---
file_format: mystnb
---
# pytket-qiskit
IBM's [Qiskit](https://www.ibm.com/quantum/qiskit) is an open-source framework for quantum
computation, ranging from high-level algorithms to low-level circuit
representations, simulation and access to the IBM quantum devices and simulators.
`pytket-qiskit` is an extension to `pytket` that allows `pytket` circuits to be
run on IBM backends and simulators, as well as conversion to and from Qiskit
representations.
`pytket-qiskit` is available for Python 3.10, 3.11 and 3.12, on Linux, MacOS and
Windows. To install, run:
```
pip install pytket-qiskit
```
This will install `pytket` if it isn't already installed, and add new classes
and methods into the `pytket.extensions` namespace.
## Available IBM Backends
```{eval-rst}
.. currentmodule:: pytket.extensions.qiskit
```
```{eval-rst}
.. autosummary::
:nosignatures:
IBMQBackend
IBMQEmulatorBackend
AerBackend
AerStateBackend
AerUnitaryBackend
AerDensityMatrixBackend
```
An example using the shots-based {py:class}`AerBackend` simulator is shown below.
```{code-cell} ipython3
---
tags: [skip-execution]
---
from pytket.extensions.qiskit import AerBackend
from pytket import Circuit
backend = AerBackend()
circ = Circuit(2).H(0).CX(0, 1).measure_all()
# Compilation not needed here as both H and CX are supported gates
result = backend.run_circuit(circ, n_shots=1000)
```
This simulator supports a large set of gates and by default has no architectural constraints or quantum noise.

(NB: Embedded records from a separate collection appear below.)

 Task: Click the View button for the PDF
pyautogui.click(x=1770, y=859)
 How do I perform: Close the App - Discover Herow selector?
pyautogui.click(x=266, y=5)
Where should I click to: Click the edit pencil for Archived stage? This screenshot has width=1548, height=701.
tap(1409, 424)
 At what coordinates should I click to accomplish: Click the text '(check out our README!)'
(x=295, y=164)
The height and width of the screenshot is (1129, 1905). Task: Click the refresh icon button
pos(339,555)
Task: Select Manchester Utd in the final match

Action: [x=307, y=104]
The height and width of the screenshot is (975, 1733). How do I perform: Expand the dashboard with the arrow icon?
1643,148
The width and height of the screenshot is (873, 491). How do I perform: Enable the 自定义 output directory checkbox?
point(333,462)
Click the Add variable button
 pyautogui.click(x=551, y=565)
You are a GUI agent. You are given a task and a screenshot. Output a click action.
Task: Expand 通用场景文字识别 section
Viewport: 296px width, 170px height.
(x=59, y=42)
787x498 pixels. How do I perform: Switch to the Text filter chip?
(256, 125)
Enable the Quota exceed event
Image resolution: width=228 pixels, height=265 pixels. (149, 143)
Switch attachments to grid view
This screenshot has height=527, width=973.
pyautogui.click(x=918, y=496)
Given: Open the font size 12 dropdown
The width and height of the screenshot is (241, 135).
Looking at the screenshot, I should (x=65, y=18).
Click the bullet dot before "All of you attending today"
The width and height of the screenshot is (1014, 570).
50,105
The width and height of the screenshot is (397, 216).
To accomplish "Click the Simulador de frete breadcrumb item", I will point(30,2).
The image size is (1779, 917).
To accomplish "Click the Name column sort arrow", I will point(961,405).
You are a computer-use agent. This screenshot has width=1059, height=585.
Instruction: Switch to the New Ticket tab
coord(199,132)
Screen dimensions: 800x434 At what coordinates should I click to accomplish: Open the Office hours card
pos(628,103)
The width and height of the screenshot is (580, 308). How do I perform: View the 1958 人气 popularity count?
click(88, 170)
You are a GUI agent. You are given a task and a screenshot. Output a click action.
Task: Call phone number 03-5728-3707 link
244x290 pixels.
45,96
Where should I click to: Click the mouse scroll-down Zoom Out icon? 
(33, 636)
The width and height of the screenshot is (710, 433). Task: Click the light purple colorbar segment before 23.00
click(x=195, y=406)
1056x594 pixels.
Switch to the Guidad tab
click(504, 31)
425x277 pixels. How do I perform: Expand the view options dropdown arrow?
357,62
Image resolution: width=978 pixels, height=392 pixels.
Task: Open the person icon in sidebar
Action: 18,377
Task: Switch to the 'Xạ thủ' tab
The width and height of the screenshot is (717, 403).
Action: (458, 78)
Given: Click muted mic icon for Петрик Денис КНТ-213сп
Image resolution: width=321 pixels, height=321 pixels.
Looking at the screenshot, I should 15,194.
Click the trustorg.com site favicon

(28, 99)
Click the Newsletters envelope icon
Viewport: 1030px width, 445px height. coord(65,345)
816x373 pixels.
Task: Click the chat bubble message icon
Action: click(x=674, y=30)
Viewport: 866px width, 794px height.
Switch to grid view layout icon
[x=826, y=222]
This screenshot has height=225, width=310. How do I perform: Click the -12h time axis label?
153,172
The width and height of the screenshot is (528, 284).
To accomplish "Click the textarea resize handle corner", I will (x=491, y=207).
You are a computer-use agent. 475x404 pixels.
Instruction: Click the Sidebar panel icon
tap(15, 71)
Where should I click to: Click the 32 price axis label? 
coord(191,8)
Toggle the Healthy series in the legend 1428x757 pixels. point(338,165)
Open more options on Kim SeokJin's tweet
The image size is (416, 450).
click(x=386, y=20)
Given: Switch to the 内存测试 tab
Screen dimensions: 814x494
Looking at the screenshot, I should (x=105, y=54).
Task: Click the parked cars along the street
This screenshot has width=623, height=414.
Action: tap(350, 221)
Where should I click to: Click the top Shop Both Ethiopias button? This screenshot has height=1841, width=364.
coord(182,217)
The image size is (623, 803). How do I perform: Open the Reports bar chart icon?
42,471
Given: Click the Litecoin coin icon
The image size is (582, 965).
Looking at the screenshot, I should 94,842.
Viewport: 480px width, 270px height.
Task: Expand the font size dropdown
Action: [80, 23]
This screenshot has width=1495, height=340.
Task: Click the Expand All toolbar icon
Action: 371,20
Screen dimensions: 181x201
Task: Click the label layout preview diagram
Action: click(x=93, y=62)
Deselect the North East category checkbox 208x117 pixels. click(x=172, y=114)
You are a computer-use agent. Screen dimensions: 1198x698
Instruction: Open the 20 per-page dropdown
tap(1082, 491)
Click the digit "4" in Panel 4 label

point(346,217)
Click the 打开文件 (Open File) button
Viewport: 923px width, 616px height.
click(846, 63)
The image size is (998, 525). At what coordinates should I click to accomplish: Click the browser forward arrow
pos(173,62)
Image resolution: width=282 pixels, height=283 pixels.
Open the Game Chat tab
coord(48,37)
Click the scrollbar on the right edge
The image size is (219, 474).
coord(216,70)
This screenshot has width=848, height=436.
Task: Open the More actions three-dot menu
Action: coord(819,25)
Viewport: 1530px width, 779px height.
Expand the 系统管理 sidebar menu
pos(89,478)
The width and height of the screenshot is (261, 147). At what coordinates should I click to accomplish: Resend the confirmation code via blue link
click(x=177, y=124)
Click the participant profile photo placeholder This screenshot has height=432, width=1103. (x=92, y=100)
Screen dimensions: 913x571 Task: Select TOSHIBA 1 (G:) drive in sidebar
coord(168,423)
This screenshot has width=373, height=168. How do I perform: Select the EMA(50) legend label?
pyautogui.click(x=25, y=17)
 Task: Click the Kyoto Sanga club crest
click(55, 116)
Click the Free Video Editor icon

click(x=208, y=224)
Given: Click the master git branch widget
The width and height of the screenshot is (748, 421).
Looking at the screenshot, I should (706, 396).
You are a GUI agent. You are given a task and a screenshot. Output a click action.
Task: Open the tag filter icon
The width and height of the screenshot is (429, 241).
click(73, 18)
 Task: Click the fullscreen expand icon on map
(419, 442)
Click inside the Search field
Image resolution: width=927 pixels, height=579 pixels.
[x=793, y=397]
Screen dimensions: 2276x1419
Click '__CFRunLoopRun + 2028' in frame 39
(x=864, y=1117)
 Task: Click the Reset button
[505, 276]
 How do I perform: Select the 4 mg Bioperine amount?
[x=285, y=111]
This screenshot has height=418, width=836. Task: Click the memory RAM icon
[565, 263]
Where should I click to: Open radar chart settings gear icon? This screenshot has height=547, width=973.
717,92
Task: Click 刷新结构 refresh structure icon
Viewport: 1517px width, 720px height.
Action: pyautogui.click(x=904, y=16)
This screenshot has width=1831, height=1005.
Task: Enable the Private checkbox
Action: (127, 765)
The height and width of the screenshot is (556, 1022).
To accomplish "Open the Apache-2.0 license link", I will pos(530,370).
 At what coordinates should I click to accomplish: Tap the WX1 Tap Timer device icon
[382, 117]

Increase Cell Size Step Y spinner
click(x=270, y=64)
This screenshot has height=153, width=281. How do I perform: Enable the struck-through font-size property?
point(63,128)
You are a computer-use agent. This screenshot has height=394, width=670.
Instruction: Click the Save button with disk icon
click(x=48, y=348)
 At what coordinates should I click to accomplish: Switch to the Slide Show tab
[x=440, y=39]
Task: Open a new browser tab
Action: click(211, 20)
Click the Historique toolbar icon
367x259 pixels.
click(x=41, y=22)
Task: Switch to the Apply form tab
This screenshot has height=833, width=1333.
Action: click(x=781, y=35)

However the user can pass in a noise model or custom architecture to more closely model a real quantum device.
The {py:class}`AerBackend` also supports GPU simulation which can be configured as follows.
```{code-cell} ipython3
---
tags: [skip-execution]
---
from pytket.extensions.qiskit import AerBackend
backend = AerBackend()
backend._qiskit_backend.set_option("device", "GPU")
```
:::{note}
Making use of GPU simulation requires the qiskit-aer-gpu package. This can be installed with the command
```
pip install qiskit-aer-gpu
```
:::
## Access and Credentials
With the exception of the Aer simulators, accessing devices and simulators through the `pytket-qiskit` extension requires an IBM account. An account can be set up here: .
Once you have created an account you can obtain an API token which you can use to configure your credentials locally.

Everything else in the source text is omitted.